A condução política do país e sua legislação, por serem tarefas de cunho político, deveriam ficar ao encargo do Chanceler e do Partido Nacional-Socialista.
Aliás, o Estado e o Partido tornaram-se instituições fundidas e indistintas, de tal sorte que os membros do partido também podiam emitir ordens aos servidores públicos, à polícia alemã e aos civis.
A ordem jurídica foi também severamente modificada. O Decreto Emergencial de 28.02.1933 passou a ser aplicado de forma cada vez mais abrangente. Embora o art. 48, §2º, da Constituição de Weimar autorizasse a suspensão de apenas alguns direitos e garantias fundamentais, na prática, decidiu-se que qualquer medida poderia ser tomada contra os inimigos do Estado, a pretexto de preservar a ordem e a comunidade étnica.
Reconheceu-se o direito de expropriar bens, de suprimir liberdades e de eliminar vidas de comunistas, judeus, minorias, críticos, opositores políticos e até de inimigos pessoais dos agentes do Estado ou do Partido Nacional-Socialista, privando-os de proteção legal.
Sob a égide da teoria do perigo indireto, buscava-se a eliminação de todos os focos de conflito, tensões e manifestações de diferenças. Afirmava-se que qualquer desafeição permitiria o crescimento de atividades comunistas e de subversão à ordem e à segurança públicas, tornando-se essencial garantir a homogeneidade do povo alemão.
No decorrer do tempo, Fraenkel 8 observou que a abolição dos direitos e garantias fundamentais atingiu a todos que não interessavam ao regime nazista ou que não demonstravam perfeito alinhamento ideológico com o governo — mesmo que fossem arianos.
Uma lei promulgada sobre a Gestapo (polícia política), em 10 de fevereiro de 1936, proibiu o controle administrativo dos atos diretamente praticados pela Gestapo, bem como dos praticados de acordo com ordens gerais ou especiais da própria Gestapo, e dos atos praticados sob sua jurisdição 7 (Fraenkel, 2017).
Fraenkel registra inúmeras decisões judiciais reveladoras de que, após breve período de resistência, o Poder Judiciário curvou-se à teoria do perigo indireto, abstendo-se de analisar a legitimidade dos atos políticos ou dos atos de poder de polícia lastreados no Decreto Emergencial, sob o fundamento de que o mérito desses atos era político, não competindo revê-los (Fraenkel, 2017).

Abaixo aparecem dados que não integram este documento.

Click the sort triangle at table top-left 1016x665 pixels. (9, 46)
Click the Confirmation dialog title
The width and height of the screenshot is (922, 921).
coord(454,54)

A proibição de controle dos atos ditos “políticos” pelas Cortes Administrativas e pelo Poder Judiciário permitiu a escalada das arbitrariedades e da violência, na medida em que eliminou barreiras aos excessos e tornou imunes os agentes do Estado e os membros do Partido Nacional-Socialista.

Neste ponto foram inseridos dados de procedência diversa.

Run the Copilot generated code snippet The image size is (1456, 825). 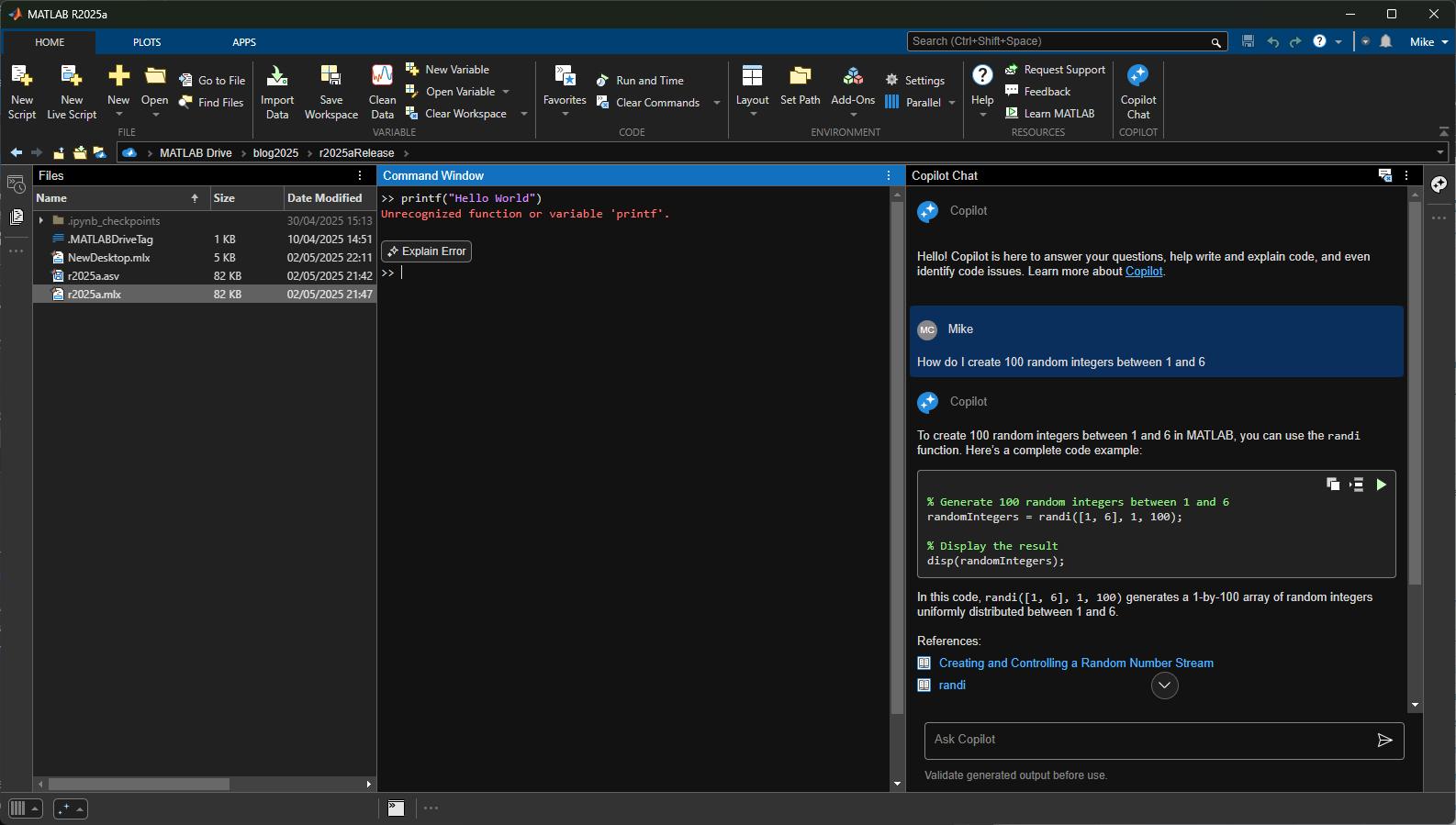tap(1381, 485)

Em consequência da ausência de controle, esses agentes deixaram de motivar e de publicar os atos praticados; passaram a decidir questões alheias ao Decreto Emergencial e a desbordar dos parâmetros ali estabelecidos em proveito próprio, do partido ou dos empresários apoiadores do regime.
Em nome da “Proteção do Povo e do Estado”, foram desrespeitados princípios estruturantes do Estado de Direito, como o princípio da legalidade, o princípio da anterioridade da lei penal, a proibição do bis in idem (dupla punição pelo mesmo fato), o devido processo legal nos âmbitos formal e substancial, bem como houve desrespeito às decisões judiciais e à coisa julgada.

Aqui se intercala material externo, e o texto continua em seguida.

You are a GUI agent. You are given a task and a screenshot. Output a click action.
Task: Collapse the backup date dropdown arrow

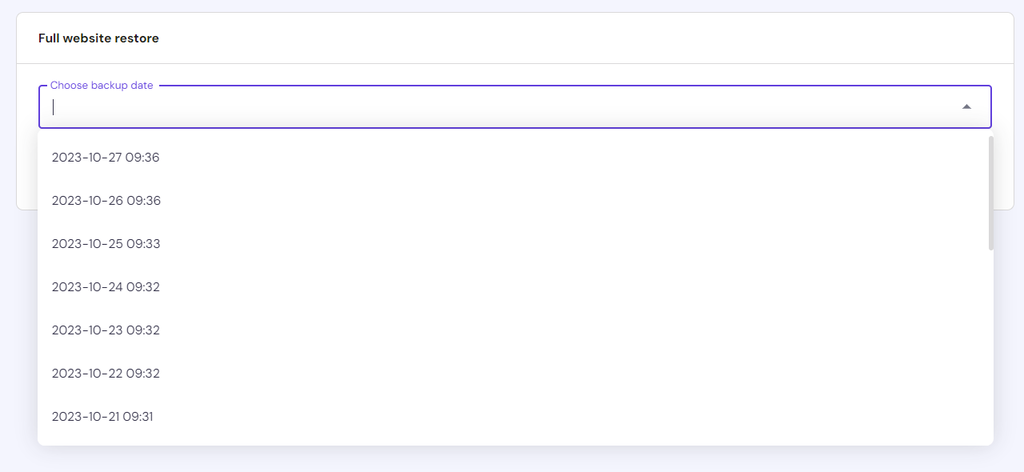[x=967, y=106]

Fraenkel narra, em sua obra, diversos casos em que civis foram punidos por não realizar a saudação “Heil Hitler” diante de um veículo ou de alguma autoridade governamental — embora não houvesse dever legal de fazê-lo —; por realizar doações a instituições assistenciais não protegidas pelo regime nazista, revelando a falta de perfeito alinhamento ideológico; bem como casos em que Testemunhas de Jeová chegaram a perder o pátrio poder em relação aos seus filhos menores, por não enviá-los aos acampamentos da Juventude Hitlerista — o que era percebido como uma crítica velada ao regime (Fraenkel, 2017).